Our answer to this problem was setting resource limits. In many cases, you could use ulimit to control a user’s resource limits. But ulimit only controls resources for the shell it’s running in, and since VS Code was connecting through SSH and spawning a bunch of processes, we didn’t have a reasonable way to do this.
Instead of using ulimit, you can use control groups (cgroups) to set overall user limits, not just limits on a specific process or in a specific shell. This is good practice for any multi-user server so that different parts of the server are protected from each other. We will do this by adding a systemd controller to control a specific user slice.
On PAM systems, you can also use the
pam_limits
module to set user-wide resource limits. O’Reilly has a guide on configuring limits this module.

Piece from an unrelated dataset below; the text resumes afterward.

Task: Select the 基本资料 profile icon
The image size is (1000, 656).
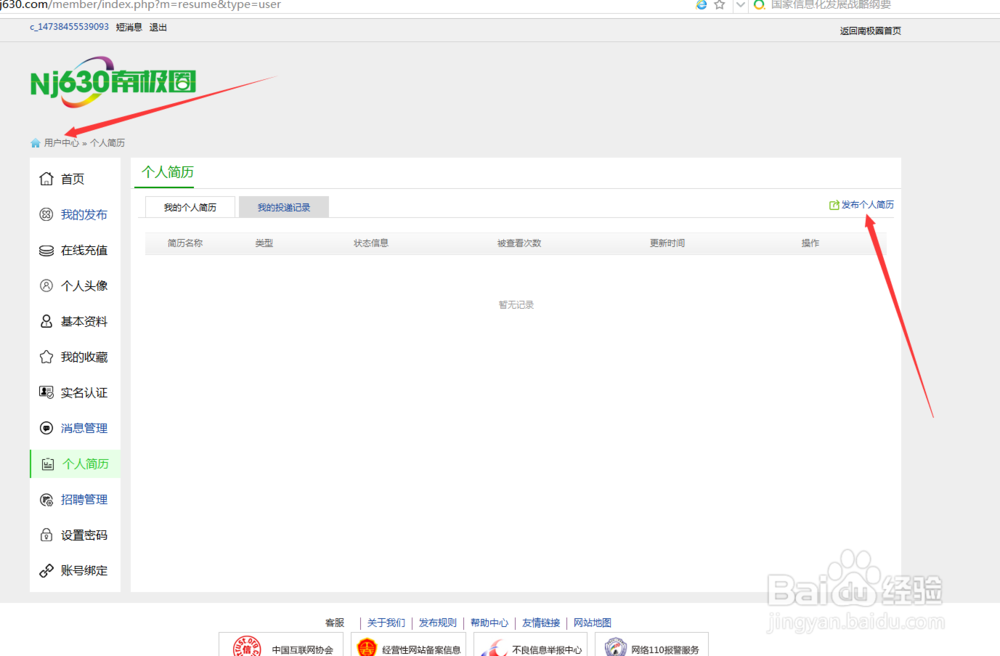Action: point(47,321)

A closer look at setting limits with cgroups
You can add systemd controllers—including resource limits—via drop-in files in /etc/systemd/system/
.
To set limits for a specific user, we need the user’s UID. You can find this in the third column of /etc/passwd
:
seth:x:1000:1000:Seth Jensen:/home/seth:/bin/bash
testy:x:1001:1001:Testy Tester:/home/testy:/bin/bash
For the seth
user, the UID is 1000, so we will create a file called 50-limits.conf
in the /etc/systemd/system/user-1000.slice.d/
directory to limit that user’s resources.
The 50-
in the filename just determines the order in which the config files will be applied, so it shouldn’t matter if this is the only file you’re adding.

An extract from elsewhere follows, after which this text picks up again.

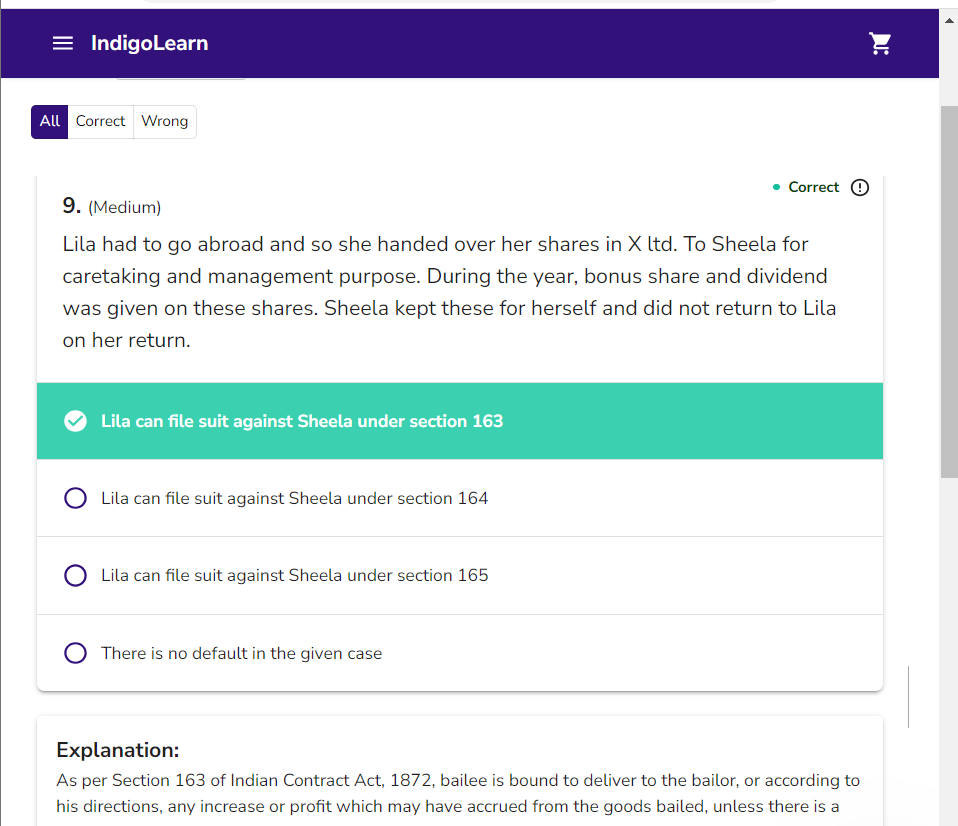Select radio button for section 165 option
Image resolution: width=958 pixels, height=826 pixels.
[75, 576]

Now, in our 50-limits.conf
file we can add limits:
[Slice]
CPUQuota=50%
MemoryLimit=1G
TasksMax=40
Here we’re just limiting CPU time, memory, and the number of tasks run by the seth
user. You can see a full list of what’s available with man systemd.resource-control.
It’s worth noting that CPUQuota=50%
will limit seth
to 50% of a single CPU, which would be 25% of total CPU on a dual-core system, etc.
Finding the right values for your limits is a bit of a balancing act: if you set the resource limits too tight, your programs may not be able to run. But, if you set them too loose, the misbehaving program may still end up hogging too many resources. Try different values while running the resource-heavy program, adjusting as needed to find the sweet spot for your case.